*Try it:* Repeat, line for line, the entries below from the first line to the line containing "Given: Focus the Author input field", counting both ends.

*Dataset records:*

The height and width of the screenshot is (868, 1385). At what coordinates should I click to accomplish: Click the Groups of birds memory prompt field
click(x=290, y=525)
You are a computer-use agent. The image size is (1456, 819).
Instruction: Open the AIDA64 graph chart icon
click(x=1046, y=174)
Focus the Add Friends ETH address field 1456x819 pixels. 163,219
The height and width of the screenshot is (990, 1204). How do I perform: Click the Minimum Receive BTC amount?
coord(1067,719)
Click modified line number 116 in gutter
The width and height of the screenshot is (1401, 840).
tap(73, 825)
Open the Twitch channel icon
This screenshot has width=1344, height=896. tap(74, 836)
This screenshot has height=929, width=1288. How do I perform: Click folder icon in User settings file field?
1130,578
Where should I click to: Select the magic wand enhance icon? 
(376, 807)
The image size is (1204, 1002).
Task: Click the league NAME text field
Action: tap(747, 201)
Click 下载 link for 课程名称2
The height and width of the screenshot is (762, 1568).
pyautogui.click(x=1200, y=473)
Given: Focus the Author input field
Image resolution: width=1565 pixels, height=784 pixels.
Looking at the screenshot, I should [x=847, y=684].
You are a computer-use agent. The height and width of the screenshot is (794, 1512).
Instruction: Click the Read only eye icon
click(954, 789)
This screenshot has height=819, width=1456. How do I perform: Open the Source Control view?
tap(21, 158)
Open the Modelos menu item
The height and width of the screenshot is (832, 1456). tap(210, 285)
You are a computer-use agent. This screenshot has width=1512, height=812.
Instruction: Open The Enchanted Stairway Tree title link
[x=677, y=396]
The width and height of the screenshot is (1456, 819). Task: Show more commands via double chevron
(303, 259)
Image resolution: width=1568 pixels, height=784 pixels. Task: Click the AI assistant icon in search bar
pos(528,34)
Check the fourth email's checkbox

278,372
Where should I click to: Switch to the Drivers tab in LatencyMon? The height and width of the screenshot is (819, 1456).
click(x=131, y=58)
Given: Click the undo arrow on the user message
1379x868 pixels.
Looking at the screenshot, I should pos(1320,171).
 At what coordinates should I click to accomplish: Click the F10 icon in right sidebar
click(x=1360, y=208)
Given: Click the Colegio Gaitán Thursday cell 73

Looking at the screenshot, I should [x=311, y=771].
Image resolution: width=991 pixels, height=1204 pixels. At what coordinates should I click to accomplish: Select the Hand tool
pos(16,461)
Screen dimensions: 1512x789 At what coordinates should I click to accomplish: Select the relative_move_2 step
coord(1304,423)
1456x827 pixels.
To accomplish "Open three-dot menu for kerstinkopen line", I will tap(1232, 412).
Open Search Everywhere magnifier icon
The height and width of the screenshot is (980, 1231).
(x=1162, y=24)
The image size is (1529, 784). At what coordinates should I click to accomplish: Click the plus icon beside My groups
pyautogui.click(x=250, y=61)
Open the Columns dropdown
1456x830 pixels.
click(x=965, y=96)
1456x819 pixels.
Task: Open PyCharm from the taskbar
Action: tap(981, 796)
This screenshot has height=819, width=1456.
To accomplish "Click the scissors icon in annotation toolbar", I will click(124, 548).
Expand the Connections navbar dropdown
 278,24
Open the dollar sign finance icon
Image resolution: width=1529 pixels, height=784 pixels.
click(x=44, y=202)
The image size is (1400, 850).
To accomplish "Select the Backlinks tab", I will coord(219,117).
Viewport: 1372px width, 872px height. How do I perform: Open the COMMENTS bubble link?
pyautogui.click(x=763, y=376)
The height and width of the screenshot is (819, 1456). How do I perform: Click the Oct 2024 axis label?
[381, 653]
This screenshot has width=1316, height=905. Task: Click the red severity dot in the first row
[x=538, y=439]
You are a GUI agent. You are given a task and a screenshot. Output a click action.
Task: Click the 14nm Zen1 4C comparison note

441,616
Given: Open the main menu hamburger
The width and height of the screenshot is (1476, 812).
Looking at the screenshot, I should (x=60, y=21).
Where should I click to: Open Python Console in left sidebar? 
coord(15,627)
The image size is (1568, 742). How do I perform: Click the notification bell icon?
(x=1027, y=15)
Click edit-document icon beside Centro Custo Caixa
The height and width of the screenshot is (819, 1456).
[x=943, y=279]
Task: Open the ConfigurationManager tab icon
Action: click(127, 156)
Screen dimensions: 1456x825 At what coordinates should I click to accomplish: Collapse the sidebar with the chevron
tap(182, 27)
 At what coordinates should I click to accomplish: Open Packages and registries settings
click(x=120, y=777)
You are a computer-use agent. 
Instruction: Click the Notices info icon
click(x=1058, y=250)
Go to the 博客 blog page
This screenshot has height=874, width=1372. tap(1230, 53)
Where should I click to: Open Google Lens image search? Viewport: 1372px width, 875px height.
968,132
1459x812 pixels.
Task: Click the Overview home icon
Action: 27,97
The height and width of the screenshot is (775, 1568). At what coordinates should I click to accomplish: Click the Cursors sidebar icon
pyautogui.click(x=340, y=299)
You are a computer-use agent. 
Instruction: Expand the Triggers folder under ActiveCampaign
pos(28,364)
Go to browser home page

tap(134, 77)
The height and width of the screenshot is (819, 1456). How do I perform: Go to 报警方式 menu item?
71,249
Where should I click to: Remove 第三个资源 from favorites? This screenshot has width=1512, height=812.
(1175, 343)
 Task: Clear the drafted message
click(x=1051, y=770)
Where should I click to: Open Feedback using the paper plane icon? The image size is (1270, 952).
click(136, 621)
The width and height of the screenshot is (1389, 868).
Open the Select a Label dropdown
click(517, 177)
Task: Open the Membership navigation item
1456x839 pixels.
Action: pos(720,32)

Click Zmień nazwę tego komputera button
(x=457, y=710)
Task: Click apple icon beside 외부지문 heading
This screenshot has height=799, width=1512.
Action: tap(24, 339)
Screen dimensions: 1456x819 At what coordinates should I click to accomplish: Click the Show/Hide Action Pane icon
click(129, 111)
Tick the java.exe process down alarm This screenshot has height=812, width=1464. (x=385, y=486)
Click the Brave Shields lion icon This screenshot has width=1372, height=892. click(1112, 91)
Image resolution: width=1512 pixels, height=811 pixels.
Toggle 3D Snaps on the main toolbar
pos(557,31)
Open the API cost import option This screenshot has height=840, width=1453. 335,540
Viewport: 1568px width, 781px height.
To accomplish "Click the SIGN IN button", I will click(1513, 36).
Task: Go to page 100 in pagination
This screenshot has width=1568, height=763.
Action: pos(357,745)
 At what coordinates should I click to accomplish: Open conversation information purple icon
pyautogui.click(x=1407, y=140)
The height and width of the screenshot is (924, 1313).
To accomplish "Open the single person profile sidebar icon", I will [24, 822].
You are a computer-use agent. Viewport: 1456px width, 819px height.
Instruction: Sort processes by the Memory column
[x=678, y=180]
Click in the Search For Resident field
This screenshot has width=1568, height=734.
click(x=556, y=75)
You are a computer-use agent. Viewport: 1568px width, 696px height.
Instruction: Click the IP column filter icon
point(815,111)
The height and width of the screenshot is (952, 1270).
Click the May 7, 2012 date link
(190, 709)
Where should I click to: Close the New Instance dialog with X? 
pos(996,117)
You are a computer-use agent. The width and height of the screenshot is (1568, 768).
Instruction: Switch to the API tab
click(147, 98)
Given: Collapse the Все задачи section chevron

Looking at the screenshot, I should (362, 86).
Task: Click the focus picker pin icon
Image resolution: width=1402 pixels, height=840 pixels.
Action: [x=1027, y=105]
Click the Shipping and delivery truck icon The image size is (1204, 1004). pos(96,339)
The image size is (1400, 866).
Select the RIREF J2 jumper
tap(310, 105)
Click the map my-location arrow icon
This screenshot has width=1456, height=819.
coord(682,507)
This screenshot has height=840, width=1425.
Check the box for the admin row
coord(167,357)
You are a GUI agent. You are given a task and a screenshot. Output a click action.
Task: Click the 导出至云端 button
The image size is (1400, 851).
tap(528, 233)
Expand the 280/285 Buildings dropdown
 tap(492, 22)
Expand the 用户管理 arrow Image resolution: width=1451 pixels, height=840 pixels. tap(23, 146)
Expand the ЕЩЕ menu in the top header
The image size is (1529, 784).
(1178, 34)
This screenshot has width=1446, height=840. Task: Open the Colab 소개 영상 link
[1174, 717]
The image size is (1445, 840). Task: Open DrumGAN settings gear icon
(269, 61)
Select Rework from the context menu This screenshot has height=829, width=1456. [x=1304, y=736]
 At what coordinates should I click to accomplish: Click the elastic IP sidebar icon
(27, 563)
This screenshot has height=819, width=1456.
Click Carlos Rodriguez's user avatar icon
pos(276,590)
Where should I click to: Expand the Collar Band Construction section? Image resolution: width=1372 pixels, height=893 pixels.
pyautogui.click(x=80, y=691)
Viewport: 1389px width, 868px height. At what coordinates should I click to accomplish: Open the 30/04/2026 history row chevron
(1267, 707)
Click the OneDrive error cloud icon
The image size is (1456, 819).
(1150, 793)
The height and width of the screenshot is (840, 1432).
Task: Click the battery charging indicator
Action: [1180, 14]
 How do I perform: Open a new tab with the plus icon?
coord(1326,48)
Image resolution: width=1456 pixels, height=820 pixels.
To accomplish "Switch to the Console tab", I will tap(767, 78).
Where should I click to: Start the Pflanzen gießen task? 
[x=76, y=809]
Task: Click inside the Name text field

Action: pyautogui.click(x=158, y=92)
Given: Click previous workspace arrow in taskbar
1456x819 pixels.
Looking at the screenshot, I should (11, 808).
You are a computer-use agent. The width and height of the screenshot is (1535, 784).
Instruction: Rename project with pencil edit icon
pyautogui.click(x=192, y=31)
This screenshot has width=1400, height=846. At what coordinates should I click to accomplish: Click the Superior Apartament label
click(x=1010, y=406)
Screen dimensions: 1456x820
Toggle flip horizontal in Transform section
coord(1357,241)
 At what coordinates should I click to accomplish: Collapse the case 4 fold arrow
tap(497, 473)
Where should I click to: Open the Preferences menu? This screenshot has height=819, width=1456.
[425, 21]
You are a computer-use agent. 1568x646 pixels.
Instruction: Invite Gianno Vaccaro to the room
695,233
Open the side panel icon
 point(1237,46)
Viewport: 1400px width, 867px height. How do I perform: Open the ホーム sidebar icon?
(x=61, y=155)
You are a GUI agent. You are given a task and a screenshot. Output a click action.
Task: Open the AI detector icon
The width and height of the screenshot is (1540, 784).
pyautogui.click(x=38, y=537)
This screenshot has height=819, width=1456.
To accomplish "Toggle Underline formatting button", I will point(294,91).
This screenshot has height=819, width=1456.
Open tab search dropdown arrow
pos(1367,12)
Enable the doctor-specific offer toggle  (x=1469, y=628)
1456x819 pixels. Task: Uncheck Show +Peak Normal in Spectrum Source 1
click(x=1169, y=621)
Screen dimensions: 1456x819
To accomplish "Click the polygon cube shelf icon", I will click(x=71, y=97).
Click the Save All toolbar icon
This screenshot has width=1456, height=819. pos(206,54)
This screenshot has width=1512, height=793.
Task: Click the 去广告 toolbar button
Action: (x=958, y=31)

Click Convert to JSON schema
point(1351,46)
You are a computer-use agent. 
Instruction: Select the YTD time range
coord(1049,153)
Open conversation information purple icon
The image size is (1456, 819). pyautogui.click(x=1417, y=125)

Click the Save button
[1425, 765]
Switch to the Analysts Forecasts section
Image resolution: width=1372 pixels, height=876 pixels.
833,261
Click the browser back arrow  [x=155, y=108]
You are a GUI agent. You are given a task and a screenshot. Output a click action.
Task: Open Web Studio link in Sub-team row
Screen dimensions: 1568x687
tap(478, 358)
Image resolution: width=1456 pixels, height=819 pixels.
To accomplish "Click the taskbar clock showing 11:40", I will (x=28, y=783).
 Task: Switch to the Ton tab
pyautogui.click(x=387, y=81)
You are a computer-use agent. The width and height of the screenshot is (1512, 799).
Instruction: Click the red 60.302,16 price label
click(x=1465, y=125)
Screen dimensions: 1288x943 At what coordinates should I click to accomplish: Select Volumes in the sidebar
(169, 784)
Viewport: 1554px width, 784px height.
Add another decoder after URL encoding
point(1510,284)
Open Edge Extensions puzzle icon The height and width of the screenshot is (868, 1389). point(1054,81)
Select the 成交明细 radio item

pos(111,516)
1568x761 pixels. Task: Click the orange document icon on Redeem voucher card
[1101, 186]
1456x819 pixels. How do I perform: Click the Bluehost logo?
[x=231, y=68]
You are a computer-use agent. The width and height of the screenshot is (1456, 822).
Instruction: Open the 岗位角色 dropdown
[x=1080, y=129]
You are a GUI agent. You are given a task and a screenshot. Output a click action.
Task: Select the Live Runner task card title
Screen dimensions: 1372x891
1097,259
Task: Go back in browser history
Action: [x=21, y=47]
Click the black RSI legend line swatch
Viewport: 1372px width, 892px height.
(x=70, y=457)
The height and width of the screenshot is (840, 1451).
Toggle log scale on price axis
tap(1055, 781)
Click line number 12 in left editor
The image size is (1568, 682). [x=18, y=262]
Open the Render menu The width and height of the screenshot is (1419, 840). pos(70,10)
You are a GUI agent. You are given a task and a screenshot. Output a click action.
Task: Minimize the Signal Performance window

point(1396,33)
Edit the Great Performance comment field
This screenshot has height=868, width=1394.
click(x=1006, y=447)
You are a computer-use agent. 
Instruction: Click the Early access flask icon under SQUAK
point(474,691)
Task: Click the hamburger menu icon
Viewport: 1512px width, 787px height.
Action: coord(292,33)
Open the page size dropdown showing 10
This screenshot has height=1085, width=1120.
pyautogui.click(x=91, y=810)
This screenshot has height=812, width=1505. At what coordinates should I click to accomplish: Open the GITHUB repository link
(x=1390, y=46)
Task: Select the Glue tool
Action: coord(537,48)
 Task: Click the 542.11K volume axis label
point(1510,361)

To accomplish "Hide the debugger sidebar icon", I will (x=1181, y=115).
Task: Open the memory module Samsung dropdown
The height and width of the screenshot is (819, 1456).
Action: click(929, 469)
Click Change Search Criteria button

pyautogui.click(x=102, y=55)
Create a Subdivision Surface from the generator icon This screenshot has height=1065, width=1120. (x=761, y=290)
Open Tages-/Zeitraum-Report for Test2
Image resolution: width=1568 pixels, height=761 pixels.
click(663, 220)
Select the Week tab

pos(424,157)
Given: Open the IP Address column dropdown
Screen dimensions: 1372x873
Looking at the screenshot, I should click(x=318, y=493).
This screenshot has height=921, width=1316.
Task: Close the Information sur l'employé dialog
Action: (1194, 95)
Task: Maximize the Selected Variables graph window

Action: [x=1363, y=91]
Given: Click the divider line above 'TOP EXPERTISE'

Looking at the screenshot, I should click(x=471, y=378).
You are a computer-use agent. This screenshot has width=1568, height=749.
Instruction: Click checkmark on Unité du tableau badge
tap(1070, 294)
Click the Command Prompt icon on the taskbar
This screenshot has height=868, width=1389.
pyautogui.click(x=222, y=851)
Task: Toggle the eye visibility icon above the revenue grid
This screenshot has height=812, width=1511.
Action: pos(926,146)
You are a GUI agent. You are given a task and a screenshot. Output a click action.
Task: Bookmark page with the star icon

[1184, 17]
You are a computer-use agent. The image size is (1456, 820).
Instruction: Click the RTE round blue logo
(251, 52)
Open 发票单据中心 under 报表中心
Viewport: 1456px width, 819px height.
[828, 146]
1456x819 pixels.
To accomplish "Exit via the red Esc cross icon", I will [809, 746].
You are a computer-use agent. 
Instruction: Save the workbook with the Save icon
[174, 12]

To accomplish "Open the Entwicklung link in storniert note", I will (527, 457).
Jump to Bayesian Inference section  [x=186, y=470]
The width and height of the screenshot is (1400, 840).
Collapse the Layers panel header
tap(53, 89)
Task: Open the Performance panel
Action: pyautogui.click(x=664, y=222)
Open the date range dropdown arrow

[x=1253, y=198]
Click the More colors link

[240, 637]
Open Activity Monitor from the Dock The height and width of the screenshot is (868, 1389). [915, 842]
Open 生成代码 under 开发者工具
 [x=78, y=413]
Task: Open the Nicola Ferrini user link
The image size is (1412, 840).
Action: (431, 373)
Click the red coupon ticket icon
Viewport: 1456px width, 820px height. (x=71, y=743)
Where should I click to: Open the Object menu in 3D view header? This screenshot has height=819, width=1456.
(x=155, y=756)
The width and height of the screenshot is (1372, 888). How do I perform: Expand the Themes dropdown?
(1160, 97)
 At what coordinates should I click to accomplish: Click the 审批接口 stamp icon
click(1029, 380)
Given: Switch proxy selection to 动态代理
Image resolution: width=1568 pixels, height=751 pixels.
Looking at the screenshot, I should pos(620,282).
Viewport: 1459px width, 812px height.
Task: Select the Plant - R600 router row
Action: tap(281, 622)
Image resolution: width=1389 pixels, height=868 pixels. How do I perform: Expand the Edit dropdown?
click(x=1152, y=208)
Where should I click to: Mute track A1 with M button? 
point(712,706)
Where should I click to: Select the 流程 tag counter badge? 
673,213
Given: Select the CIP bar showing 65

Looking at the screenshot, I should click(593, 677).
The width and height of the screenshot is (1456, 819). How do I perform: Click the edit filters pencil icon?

*Result:*
The height and width of the screenshot is (868, 1385). At what coordinates should I click to accomplish: Click the Groups of birds memory prompt field
click(x=290, y=525)
You are a computer-use agent. The image size is (1456, 819).
Instruction: Open the AIDA64 graph chart icon
click(x=1046, y=174)
Focus the Add Friends ETH address field 1456x819 pixels. 163,219
The height and width of the screenshot is (990, 1204). How do I perform: Click the Minimum Receive BTC amount?
coord(1067,719)
Click modified line number 116 in gutter
The width and height of the screenshot is (1401, 840).
tap(73, 825)
Open the Twitch channel icon
This screenshot has width=1344, height=896. tap(74, 836)
This screenshot has height=929, width=1288. How do I perform: Click folder icon in User settings file field?
1130,578
Where should I click to: Select the magic wand enhance icon? 
(376, 807)
The image size is (1204, 1002).
Task: Click the league NAME text field
Action: tap(747, 201)
Click 下载 link for 课程名称2
The height and width of the screenshot is (762, 1568).
pyautogui.click(x=1200, y=473)
Given: Focus the Author input field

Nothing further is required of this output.